Limitations of the study
A number of limitations to the present study were recognized which include this data was self-reported. The sample size was small relative to other similar studies in spite of having comprehensive sample. We can not generalize our results on all family physicians as the study was on physicians under training within family medicine department.

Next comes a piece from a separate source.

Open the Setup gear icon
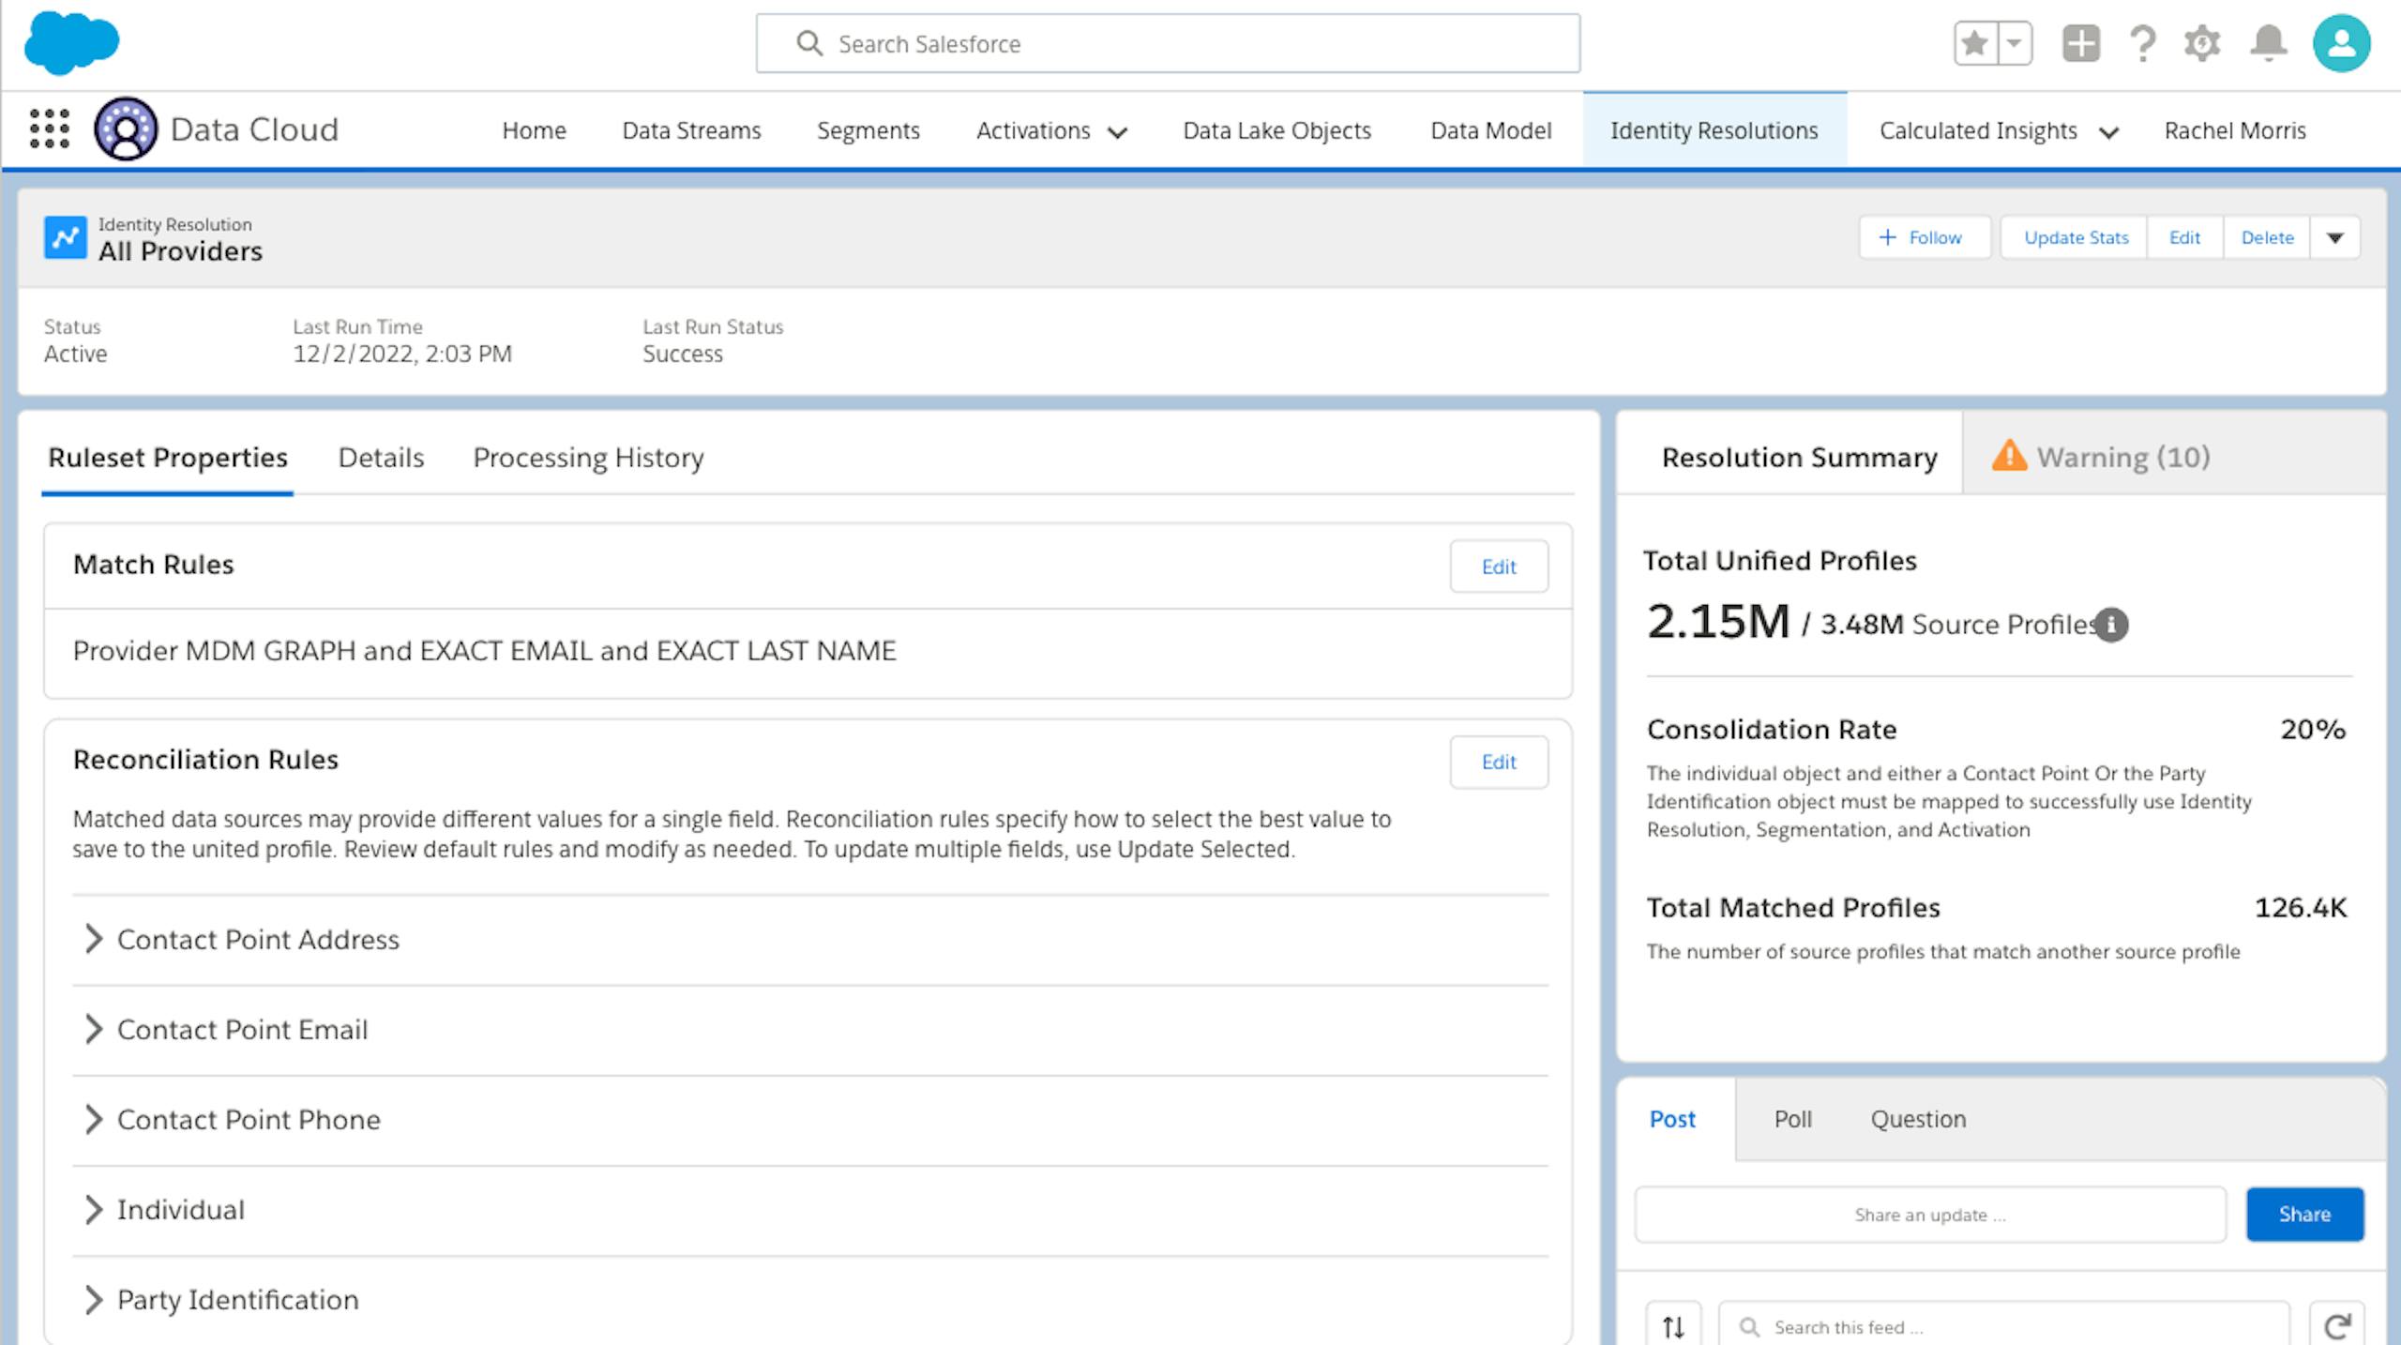The image size is (2401, 1345). [2202, 43]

Conclusion and Recommendations
Relatively higher attitude than use of global CV risk assessment tools but both were low. Training and resources including laboratory investigations and availability of guidelines were among the barriers of using global CV risk assessment related to the physicians. This calls for educational intervention and system support to implement and establish evidence based CV risk assessment to improve CV prevention in primary care.
Acknowledgments
The authors would like to thank all family physicians who accept to participate in this study.
Footnotes
Source of Support: Nil.
Conflict of Interest: None declared.